Inquiry chair Baroness Heather Hallett said “significant failures” in pandemic planning by national and devolved governments since 2011 meant officials focused too much on flu and failed to learn from other countries.

Hallett found in the first report published on Thursday that this “groupthink” strategy was no longer effective when Covid hit in late 2019, saying the strategy was “outdated” and “almost abandoned at the first contact” with the virus.

“The UK got pandemic planning wrong,” she added in the 240-page report, which criticised former Conservative health secretary Matt Hancock and Jeremy Hunt for inadequate preparation.

“The processes, plans and policies… in the UK government and civil service and administration have failed to meet the needs of the people,” she said, describing emergency planning structures as “labyrinthine in their complexity”.

Calling for “radical reform”, Hallett also pointed to the impact of what ministers called a “re-prioritisation” of resources in the years before the pandemic.

At the time, civil servants put aside planning for potential public health crises to focus on contingency measures for a no-deal Brexit.

his recovery and preparation system “Continuous pressure” in the years before the pandemic, when officials were forced to stop “working on one potential emergency to focus on another,” the report said.

The official Covid inquiry is examining the government’s response to the virus which has shut down swathes of the economy, upended social life and so far killed around 230,000 people in the UK and infected millions more.

The programme is expected to run until summer 2026 and the first of nine modules will focus on the UK’s pandemic preparedness and the resilience of its institutions and public health at the end of 2019.

Hallett dismissed claims by British officials that evidence showed the country was the best prepared in the world to deal with the pandemic before Covid struck.

“The UK was woefully unprepared to deal with a catastrophic emergency, let alone a coronavirus pandemic,” she said, adding that the government had made a “fundamental mistake” by failing to learn from other countries’ experiences with coronavirus in previous years.

Evidence is that current and former ministers and senior officials have painted a grim picture about then-Prime Minister Boris Johnson’s ability to make life-or-death decisions for the nation during the pandemic.
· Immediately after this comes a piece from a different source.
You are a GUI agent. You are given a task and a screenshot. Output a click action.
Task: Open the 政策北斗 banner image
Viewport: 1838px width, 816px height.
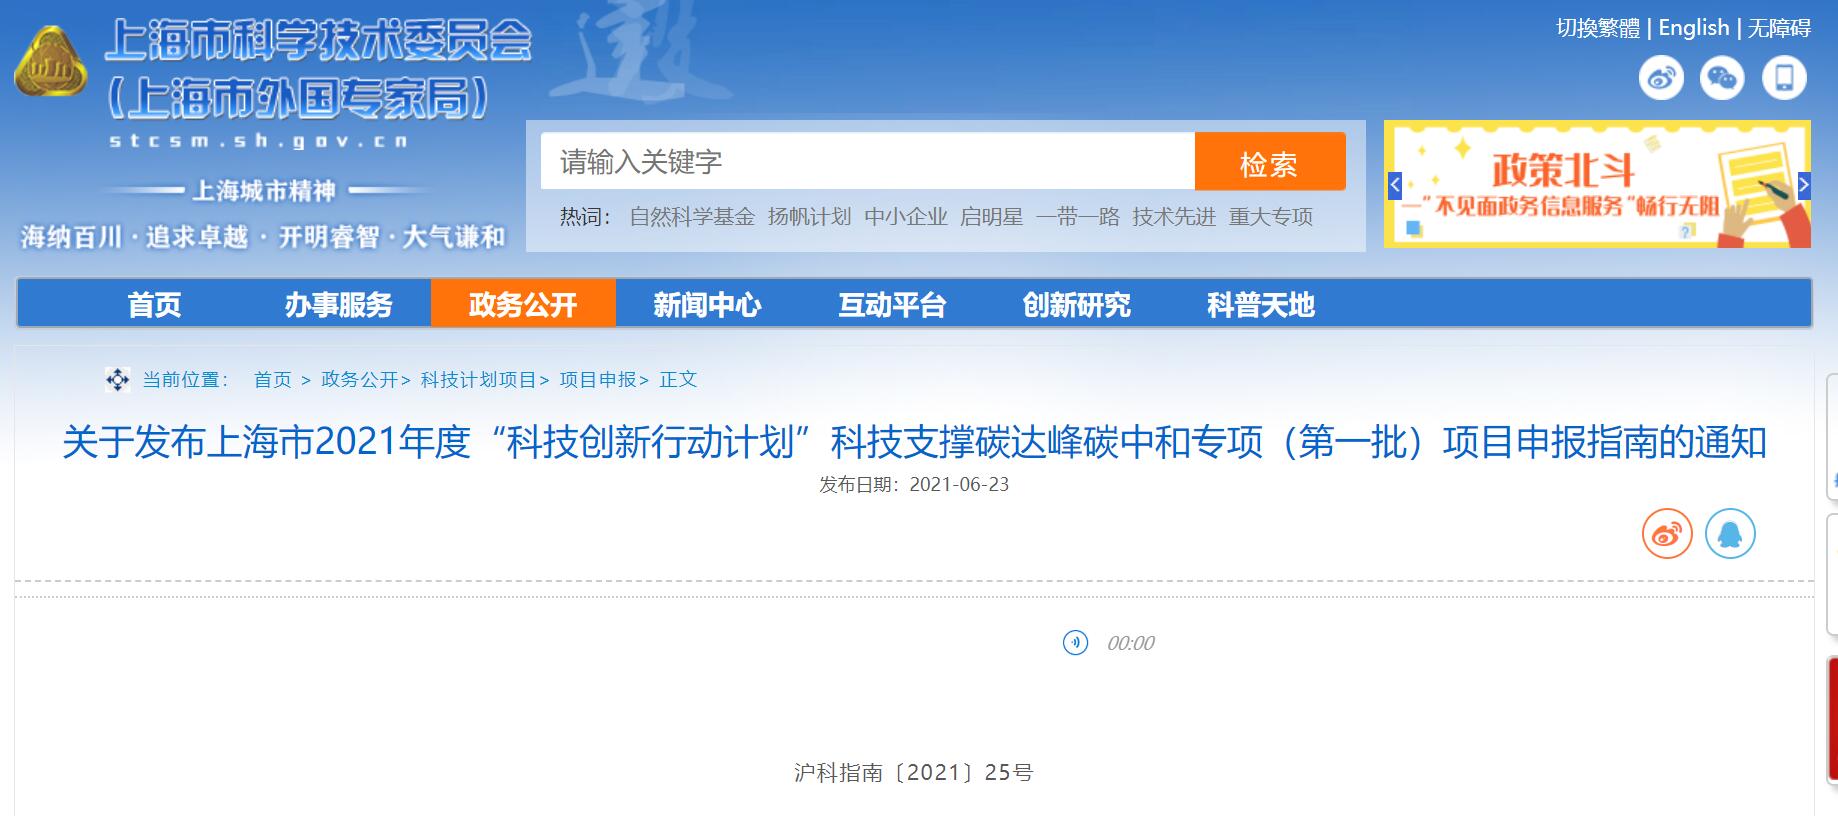[x=1597, y=185]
The UK entered its first lockdown on 23 March 2020, more than a week after Johnson’s senior advisers recommended the move.

Thursday’s report found that ministers in Johnson’s government had failed to
receive enough scientific advice and do not dispute the advice they receive.

The report concluded that if the UK had been better prepared, “some of the significant and long-term financial, economic and human costs of the pandemic” could have been avoided.

Hunt and Hancock, who were in office when the pandemic hit, have come under heavy criticism, with Hallett blaming all health ministers for relying on a flawed strategy developed in 2011 to respond to the flu pandemic.

She noted that during a year under Hancock’s watch, from 2018 to 2019, the main body responsible for pandemic preparedness stopped meeting.

During that same period, Hancock did not attend meetings of the National Security Council subcommittee responsible for pandemic response planning.

Hunt and Hancock have been contacted for comment.

Hallett called for “radical reform” of the preparedness plan, warning that “it is not a question of ‘if’ there will be another pandemic, but ‘when’” and that “a disease must never again be allowed to cause so much death and suffering”.

Of the 10 recommendations, Hallett said the government should establish an independent statutory body responsible for “whole system preparedness and response” across the UK. She added that she expected “all my recommendations to be implemented”.